Validators gather transactions received from other nodes and execute any associated smart contracts to form new blocks, then participate in a Byzantine Fault Tolerant (BFT) consensus protocol to advance the state of the network. Since BFT protocols can scale only to a few hundred participants, and can tolerate at most a third of the participants acting maliciously, a proof-of-stake mechanism admits only a limited set of nodes to this role.

Staking Requirements

Atlas uses a proof-of-stake consensus mechanism, which requires Validators to have locked MAPO to participate in block production. The current requirement is 1,000,000 MAPO to register a Validator.

About election

The Election contract is called from the IBFT block finalization code to select the validators for the following epoch. The contract maintains a sorted list of the Locked MAPO voting (either pending or activated) for each Validator. The active validator set is updated by running an election in the final block of each epoch, after processing transactions and Epoch Rewards.

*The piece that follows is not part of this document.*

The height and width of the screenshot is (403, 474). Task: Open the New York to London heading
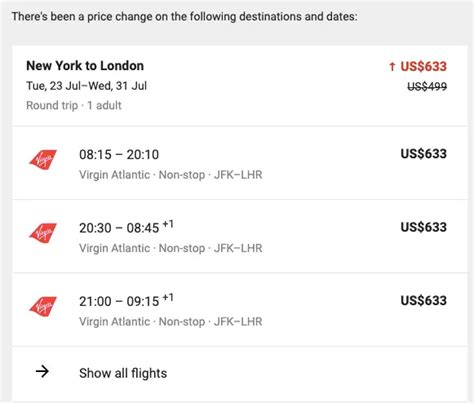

There is a minimum target and a maximum cap on the number of active validators that may be selected. If the minimum target is not reached, the election aborts and no change is made to the validator set this epoch.

Validator number and Reward

The participators make these decisions by locking MAPO and voting for Validator. Validator elections are held every epoch (approximately once per three day). The protocol elects a maximum of 100 Validators. At each epoch, every elected Validator must be re-elected to continue. Validators are selected in proportion to votes received for each Validator.

If you hold MAPO, or are a beneficiary of a ReleaseMAPO contract that allows voting, you can vote for validator. A single account can split their LockedMAPO balance to have outstanding votes between 3 validator and 10 validator. MAPO that you lock and use to vote for a validator receives epoch rewards every epoch (approximately every day) once the community passes a governance proposal enabling rewards.